DIRECTIVES »
1. According to the projectile passage, in what direction should the projectile be thrown to reach (k,h) with the minimum possible speed?
2. Summarize the projectile passage in two sentences.

───── READING PASSAGE ─────

I think the following picture shows a symmetry which could be useful. The minimum possible speed to reach $(k,h)$ is attained when you throw the projectile in the direction bisecting the angle between the $OP$ line and vertical axis. Because this trajectory reaches $P$ with the minimum possible speed, it also solves the "reverse" problem (by reversing the velocity direction), that is, from $P$ to reach $O$ with minimum speed. Therefore, $\vec{w}$ also bisects the angle that $OP$ makes with $\hat{y}$ at $P$, and therefore $\vec{v}\perp\vec{w}$.

───── ENTRIES SHOWN ─────

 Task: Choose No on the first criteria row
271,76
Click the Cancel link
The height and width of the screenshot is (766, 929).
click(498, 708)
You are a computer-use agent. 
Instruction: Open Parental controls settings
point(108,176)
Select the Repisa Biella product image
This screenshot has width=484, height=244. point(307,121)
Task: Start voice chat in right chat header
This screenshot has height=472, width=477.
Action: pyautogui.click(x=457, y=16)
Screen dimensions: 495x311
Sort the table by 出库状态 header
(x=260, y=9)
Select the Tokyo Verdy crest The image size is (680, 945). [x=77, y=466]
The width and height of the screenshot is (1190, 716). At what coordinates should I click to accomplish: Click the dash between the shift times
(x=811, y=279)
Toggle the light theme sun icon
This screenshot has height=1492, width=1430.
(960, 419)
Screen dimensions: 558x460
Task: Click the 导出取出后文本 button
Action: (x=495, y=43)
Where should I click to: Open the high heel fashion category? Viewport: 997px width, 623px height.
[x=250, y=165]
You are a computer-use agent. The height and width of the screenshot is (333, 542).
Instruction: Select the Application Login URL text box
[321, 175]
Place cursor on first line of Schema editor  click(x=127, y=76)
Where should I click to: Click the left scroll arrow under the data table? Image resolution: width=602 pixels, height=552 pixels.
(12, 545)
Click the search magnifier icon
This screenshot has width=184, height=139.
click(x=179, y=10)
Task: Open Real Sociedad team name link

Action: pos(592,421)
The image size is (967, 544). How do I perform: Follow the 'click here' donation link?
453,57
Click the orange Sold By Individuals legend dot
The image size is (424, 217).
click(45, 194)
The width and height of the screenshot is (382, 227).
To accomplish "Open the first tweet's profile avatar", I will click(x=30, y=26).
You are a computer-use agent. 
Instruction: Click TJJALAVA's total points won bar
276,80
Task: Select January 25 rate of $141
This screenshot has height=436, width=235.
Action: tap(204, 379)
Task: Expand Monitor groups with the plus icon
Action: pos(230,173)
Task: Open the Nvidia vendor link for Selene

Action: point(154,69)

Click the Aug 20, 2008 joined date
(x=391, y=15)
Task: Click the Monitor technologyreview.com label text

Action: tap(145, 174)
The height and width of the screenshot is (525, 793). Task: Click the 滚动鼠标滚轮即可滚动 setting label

─────

SOLUTIONS BY TASK »
1. In the direction bisecting the angle between the OP line and the vertical axis.

2. The minimum speed needed to reach (k,h) is attained by throwing the projectile along the line bisecting the angle between OP and the vertical axis. Because that trajectory also solves the reverse problem of reaching O from P with minimum speed, the vector w bisects the angle that OP makes with ŷ at P, so v is perpendicular to w.